Alfréd Rényi [ˈɒlfreːd ˈreːɲi] (* 20. März 1921 in Budapest; † 1. Februar 1970 ebenda) war ein ungarischer Mathematiker, der sich vor allem mit Wahrscheinlichkeitstheorie und Zahlentheorie befasste.

Leben und Werk

Renyi´s Vater Artur war Ingenieur (dessen Vater ursprünglich Rosenthal hieß und aus Deutschland einwanderte) und seine Mutter Barbara Alexandra die Tochter des Professors für Philosophie in Budapest Bernát Alexander. Auf dem Gymnasium neigte Renyi zunächst eher den klassischen Sprachen und der Astronomie zu, wandte sich unter dem Einfluss seiner Lehrerin, der Mathematikerin Rózsa Péter aber der Mathematik zu. Da der Zugang für jüdische Studenten begrenzt war, konnte er 1939 trotz glänzenden Abiturs als Bester seiner Schule zunächst nicht studieren, sondern arbeitete ein halbes Jahr in einer Fabrik und auf einer Schiffswerft. Er studierte an der Universität Budapest unter anderem bei Lipót Fejér und Pál Turán und machte dort 1944 seinen Abschluss. 1944 war er kurz in einem Arbeitslager der ungarischen Faschisten, es gelang ihm aber vor dem Abtransport in den Westen zu entkommen und in Budapest unterzutauchen, wobei er auch als Soldat verkleidet seine Eltern aus dem Ghetto befreite. Im März 1945 promovierte er an der Universität Szeged bei Frigyes Riesz über Analysis. 1946 war er bei Juri Linnik und Iwan Matwejewitsch Winogradow in Leningrad, wo er eine zweite These schrieb, die die sogenannte quasi-Goldbach-Vermutung (siehe unten) löste.

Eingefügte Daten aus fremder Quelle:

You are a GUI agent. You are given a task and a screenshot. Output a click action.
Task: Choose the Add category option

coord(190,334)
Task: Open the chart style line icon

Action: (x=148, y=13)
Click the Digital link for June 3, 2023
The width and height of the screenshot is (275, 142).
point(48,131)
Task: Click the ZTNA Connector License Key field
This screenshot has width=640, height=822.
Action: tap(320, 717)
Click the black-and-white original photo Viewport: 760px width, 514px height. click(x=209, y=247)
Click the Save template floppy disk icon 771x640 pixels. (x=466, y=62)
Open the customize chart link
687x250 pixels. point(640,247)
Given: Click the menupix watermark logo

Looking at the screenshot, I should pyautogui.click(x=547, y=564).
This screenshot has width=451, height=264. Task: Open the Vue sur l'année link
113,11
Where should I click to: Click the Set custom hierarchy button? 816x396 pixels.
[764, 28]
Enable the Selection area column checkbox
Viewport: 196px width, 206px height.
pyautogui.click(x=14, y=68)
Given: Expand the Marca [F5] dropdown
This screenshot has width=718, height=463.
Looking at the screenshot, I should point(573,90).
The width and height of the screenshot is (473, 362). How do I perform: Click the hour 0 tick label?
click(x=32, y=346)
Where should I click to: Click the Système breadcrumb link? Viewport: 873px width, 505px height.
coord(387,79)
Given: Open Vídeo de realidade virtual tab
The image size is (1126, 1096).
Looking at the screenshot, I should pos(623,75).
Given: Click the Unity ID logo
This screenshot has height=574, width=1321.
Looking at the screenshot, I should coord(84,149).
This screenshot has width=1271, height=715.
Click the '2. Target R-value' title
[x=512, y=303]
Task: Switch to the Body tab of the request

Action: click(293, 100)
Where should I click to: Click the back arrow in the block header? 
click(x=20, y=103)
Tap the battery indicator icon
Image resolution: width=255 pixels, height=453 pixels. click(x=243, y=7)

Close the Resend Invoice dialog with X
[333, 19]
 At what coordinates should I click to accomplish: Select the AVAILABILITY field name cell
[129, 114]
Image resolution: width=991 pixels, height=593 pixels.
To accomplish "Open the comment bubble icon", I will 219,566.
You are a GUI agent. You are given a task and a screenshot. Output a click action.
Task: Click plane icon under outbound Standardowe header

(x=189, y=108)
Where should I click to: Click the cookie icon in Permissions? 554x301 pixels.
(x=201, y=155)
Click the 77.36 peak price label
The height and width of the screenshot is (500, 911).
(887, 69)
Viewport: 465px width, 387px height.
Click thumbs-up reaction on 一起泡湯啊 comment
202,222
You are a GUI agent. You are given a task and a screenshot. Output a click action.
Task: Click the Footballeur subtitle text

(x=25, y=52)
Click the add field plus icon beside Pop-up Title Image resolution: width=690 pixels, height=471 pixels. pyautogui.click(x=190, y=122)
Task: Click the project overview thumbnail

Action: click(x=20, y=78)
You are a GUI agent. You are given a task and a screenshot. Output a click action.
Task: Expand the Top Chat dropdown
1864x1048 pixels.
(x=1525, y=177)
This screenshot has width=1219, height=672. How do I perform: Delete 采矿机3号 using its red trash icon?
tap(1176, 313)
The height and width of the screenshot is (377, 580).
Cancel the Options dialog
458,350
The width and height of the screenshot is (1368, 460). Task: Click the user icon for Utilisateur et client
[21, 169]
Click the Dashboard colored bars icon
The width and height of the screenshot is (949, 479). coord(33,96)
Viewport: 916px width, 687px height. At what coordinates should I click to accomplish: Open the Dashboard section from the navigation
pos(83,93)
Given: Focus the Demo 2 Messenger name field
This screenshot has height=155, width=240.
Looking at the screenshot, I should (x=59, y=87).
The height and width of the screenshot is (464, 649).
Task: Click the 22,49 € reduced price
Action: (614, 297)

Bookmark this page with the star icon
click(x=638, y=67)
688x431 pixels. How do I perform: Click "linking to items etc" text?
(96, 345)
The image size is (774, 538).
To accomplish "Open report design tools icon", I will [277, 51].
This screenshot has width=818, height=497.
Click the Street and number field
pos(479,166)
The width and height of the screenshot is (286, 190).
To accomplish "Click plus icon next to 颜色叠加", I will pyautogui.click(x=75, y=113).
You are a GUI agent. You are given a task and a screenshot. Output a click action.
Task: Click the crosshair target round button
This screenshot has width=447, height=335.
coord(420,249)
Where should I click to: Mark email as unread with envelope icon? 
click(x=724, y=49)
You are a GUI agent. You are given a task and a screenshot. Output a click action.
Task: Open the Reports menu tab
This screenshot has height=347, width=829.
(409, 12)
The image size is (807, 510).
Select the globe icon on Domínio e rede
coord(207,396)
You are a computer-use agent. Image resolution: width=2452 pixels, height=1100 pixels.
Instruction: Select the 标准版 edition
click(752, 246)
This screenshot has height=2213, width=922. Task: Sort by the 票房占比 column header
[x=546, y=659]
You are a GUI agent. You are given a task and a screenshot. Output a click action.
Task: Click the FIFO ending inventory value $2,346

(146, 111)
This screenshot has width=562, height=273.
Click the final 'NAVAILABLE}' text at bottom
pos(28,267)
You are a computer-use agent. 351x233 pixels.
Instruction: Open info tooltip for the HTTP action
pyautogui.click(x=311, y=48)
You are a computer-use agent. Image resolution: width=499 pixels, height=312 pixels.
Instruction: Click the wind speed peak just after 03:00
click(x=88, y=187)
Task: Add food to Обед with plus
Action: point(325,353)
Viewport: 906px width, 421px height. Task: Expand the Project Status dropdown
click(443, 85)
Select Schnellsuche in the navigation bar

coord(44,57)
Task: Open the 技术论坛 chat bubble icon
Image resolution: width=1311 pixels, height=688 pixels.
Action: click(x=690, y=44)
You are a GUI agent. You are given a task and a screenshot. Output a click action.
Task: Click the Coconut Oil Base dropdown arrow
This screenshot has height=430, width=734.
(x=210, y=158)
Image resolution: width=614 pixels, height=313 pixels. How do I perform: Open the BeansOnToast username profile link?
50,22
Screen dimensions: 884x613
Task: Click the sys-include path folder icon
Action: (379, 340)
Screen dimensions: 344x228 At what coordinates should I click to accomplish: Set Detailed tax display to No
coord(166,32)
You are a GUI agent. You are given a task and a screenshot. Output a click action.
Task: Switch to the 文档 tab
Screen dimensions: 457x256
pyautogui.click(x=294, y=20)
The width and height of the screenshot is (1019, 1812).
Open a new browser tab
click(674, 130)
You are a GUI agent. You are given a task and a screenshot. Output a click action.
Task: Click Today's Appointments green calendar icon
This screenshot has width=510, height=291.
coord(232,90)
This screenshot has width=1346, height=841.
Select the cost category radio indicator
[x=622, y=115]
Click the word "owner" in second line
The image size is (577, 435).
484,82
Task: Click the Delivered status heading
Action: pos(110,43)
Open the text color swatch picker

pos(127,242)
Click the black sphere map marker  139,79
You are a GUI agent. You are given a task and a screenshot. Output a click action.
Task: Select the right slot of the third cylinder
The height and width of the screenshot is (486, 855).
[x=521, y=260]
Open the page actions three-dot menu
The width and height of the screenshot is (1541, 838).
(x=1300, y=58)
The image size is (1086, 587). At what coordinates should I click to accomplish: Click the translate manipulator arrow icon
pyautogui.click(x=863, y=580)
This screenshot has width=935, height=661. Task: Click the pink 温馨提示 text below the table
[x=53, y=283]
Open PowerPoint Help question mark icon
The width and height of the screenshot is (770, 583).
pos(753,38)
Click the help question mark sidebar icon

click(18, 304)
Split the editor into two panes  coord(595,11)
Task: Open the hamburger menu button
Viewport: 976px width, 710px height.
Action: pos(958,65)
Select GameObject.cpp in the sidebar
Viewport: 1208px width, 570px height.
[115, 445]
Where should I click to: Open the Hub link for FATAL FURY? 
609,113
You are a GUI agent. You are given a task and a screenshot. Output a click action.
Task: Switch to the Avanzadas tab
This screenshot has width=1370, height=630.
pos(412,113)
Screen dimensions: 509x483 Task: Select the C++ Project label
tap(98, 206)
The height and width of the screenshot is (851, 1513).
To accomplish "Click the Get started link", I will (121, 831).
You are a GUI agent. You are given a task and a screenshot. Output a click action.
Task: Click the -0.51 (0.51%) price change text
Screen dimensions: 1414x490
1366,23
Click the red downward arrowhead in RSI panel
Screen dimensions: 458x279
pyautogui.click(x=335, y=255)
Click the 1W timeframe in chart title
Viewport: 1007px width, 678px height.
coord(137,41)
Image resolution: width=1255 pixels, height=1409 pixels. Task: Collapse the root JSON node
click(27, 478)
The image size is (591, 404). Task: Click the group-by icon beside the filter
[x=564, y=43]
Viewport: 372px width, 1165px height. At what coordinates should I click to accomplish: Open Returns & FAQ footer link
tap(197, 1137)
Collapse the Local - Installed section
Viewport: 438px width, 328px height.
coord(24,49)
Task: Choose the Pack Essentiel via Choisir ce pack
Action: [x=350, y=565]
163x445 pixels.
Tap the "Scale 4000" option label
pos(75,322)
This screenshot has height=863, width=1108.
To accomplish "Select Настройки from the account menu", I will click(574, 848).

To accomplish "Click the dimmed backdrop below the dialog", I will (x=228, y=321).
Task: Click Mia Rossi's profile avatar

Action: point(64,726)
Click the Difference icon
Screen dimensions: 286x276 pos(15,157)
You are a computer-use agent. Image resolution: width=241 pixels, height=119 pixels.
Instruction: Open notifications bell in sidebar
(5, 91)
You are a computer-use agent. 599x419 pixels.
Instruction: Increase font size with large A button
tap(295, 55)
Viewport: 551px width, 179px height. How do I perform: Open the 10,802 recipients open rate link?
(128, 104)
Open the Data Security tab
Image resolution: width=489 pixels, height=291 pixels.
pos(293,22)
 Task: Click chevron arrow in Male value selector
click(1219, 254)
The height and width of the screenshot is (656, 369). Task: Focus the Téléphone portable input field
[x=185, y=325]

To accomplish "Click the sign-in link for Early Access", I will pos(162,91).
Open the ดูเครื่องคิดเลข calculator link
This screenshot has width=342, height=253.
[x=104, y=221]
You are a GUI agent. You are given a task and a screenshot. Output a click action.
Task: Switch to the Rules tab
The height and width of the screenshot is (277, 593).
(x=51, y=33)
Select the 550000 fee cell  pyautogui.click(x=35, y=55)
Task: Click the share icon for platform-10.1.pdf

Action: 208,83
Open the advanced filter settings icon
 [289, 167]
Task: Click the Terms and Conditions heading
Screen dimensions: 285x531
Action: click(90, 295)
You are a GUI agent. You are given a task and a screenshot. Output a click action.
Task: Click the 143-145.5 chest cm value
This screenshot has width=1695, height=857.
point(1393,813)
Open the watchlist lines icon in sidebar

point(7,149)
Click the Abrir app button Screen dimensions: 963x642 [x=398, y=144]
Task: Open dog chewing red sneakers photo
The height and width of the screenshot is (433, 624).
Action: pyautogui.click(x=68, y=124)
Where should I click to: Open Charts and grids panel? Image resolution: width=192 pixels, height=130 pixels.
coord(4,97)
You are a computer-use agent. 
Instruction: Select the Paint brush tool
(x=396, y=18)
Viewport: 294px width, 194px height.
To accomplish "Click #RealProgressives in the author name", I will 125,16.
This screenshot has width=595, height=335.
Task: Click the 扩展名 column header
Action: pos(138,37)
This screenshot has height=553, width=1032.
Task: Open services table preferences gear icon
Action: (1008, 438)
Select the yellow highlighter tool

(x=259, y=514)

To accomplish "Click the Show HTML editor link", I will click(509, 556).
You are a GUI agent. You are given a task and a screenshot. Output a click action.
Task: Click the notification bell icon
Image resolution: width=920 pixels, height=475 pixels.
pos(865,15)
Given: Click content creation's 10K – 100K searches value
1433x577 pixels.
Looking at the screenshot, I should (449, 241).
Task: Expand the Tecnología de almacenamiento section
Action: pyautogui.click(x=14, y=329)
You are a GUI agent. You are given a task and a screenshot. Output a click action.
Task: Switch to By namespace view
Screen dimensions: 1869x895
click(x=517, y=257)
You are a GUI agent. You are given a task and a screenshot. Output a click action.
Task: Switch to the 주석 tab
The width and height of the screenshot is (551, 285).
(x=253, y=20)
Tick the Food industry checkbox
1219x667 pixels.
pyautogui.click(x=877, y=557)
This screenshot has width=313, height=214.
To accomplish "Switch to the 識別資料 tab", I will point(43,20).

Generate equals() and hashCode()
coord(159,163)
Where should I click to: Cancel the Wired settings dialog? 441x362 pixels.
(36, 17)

Im Herbst 1947 wurde Rényi Assistenzprofessor und Privatdozent an der Universität von Budapest und war zusätzlich 1949 bis 1950 außerordentlicher Professor an der Universität von Debrecen. 1950 wurde er Direktor am Institut für Angewandte Mathematik der Ungarischen Akademie der Wissenschaften, dem späteren Mathematischen Forschungsinstitut (heute als Alfred Renyi Institut nach ihm benannt). 1952 wurde Rényi Dekan der Fakultät für Wahrscheinlichkeitstheorie der Lorand Eötvös Universität Budapest. Er behielt beide Positionen bis zu seinem Tod inne. Er war unter anderem Gastprofessor an der University of Michigan, der University of North Carolina, der Stanford University, der Universität Erlangen und Fellow des Churchill College der Universität Cambridge.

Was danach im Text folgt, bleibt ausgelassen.